---- Records

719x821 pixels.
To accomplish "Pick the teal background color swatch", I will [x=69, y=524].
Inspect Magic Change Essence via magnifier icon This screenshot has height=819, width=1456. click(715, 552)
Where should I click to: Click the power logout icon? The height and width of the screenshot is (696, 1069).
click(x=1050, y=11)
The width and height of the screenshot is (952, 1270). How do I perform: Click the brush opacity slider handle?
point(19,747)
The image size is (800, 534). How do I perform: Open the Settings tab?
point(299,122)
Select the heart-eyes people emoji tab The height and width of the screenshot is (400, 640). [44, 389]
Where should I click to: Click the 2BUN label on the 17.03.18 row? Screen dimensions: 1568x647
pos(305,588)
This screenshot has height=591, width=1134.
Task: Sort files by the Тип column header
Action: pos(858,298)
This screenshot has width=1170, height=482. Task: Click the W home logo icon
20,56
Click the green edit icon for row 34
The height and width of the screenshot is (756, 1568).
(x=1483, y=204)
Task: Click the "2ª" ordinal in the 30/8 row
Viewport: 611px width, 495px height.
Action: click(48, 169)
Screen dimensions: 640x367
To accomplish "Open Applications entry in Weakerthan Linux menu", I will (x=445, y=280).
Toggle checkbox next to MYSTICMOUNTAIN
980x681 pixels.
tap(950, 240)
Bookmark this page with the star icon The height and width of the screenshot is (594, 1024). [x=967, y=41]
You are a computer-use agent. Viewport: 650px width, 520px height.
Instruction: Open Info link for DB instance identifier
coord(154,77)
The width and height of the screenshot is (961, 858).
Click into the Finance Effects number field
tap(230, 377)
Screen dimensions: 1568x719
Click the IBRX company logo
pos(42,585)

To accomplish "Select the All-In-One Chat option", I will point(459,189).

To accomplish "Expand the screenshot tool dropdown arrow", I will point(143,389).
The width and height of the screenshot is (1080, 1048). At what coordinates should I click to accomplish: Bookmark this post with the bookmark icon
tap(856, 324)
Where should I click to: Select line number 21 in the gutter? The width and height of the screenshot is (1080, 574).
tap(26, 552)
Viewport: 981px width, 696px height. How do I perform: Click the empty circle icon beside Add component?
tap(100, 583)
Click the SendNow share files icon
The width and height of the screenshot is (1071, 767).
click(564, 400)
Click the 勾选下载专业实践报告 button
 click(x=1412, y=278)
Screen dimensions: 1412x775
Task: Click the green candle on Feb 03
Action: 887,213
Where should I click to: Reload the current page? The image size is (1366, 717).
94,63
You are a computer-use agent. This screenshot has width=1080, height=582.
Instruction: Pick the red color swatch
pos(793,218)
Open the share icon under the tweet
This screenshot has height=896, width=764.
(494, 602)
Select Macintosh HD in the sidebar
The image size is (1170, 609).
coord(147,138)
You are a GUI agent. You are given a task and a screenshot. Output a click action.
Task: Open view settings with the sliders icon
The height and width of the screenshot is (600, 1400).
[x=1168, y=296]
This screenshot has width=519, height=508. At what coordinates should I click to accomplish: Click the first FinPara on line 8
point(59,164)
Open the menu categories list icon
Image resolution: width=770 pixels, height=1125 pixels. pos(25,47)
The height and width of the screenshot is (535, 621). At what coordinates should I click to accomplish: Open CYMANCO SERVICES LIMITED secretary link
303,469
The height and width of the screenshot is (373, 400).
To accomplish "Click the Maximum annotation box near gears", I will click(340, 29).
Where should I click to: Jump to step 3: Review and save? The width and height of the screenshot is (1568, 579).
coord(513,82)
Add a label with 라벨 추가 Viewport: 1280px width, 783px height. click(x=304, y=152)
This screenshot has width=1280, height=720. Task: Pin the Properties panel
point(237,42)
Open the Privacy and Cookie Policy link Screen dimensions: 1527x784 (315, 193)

--------

What the task asks:
Rewrite all the entries above, swapping each "Viewport" for "Window" and keeping every other word the same.

Finished exercise:
719x821 pixels.
To accomplish "Pick the teal background color swatch", I will [x=69, y=524].
Inspect Magic Change Essence via magnifier icon This screenshot has height=819, width=1456. click(715, 552)
Where should I click to: Click the power logout icon? The height and width of the screenshot is (696, 1069).
click(x=1050, y=11)
The width and height of the screenshot is (952, 1270). How do I perform: Click the brush opacity slider handle?
point(19,747)
The image size is (800, 534). How do I perform: Open the Settings tab?
point(299,122)
Select the heart-eyes people emoji tab The height and width of the screenshot is (400, 640). [44, 389]
Where should I click to: Click the 2BUN label on the 17.03.18 row? Screen dimensions: 1568x647
pos(305,588)
This screenshot has height=591, width=1134.
Task: Sort files by the Тип column header
Action: pos(858,298)
This screenshot has width=1170, height=482. Task: Click the W home logo icon
20,56
Click the green edit icon for row 34
The height and width of the screenshot is (756, 1568).
(x=1483, y=204)
Task: Click the "2ª" ordinal in the 30/8 row
Window: 611px width, 495px height.
Action: click(48, 169)
Screen dimensions: 640x367
To accomplish "Open Applications entry in Weakerthan Linux menu", I will (x=445, y=280).
Toggle checkbox next to MYSTICMOUNTAIN
980x681 pixels.
tap(950, 240)
Bookmark this page with the star icon The height and width of the screenshot is (594, 1024). [x=967, y=41]
You are a computer-use agent. Window: 650px width, 520px height.
Instruction: Open Info link for DB instance identifier
coord(154,77)
The width and height of the screenshot is (961, 858).
Click into the Finance Effects number field
tap(230, 377)
Screen dimensions: 1568x719
Click the IBRX company logo
pos(42,585)

To accomplish "Select the All-In-One Chat option", I will point(459,189).

To accomplish "Expand the screenshot tool dropdown arrow", I will point(143,389).
The width and height of the screenshot is (1080, 1048). At what coordinates should I click to accomplish: Bookmark this post with the bookmark icon
tap(856, 324)
Where should I click to: Select line number 21 in the gutter? The width and height of the screenshot is (1080, 574).
tap(26, 552)
Window: 981px width, 696px height. How do I perform: Click the empty circle icon beside Add component?
tap(100, 583)
Click the SendNow share files icon
The width and height of the screenshot is (1071, 767).
click(564, 400)
Click the 勾选下载专业实践报告 button
 click(x=1412, y=278)
Screen dimensions: 1412x775
Task: Click the green candle on Feb 03
Action: 887,213
Where should I click to: Reload the current page? The image size is (1366, 717).
94,63
You are a computer-use agent. This screenshot has width=1080, height=582.
Instruction: Pick the red color swatch
pos(793,218)
Open the share icon under the tweet
This screenshot has height=896, width=764.
(494, 602)
Select Macintosh HD in the sidebar
The image size is (1170, 609).
coord(147,138)
You are a GUI agent. You are given a task and a screenshot. Output a click action.
Task: Open view settings with the sliders icon
The height and width of the screenshot is (600, 1400).
[x=1168, y=296]
This screenshot has width=519, height=508. At what coordinates should I click to accomplish: Click the first FinPara on line 8
point(59,164)
Open the menu categories list icon
Image resolution: width=770 pixels, height=1125 pixels. pos(25,47)
The height and width of the screenshot is (535, 621). At what coordinates should I click to accomplish: Open CYMANCO SERVICES LIMITED secretary link
303,469
The height and width of the screenshot is (373, 400).
To accomplish "Click the Maximum annotation box near gears", I will click(340, 29).
Where should I click to: Jump to step 3: Review and save? The width and height of the screenshot is (1568, 579).
coord(513,82)
Add a label with 라벨 추가 Window: 1280px width, 783px height. click(x=304, y=152)
This screenshot has width=1280, height=720. Task: Pin the Properties panel
point(237,42)
Open the Privacy and Cookie Policy link Screen dimensions: 1527x784 (315, 193)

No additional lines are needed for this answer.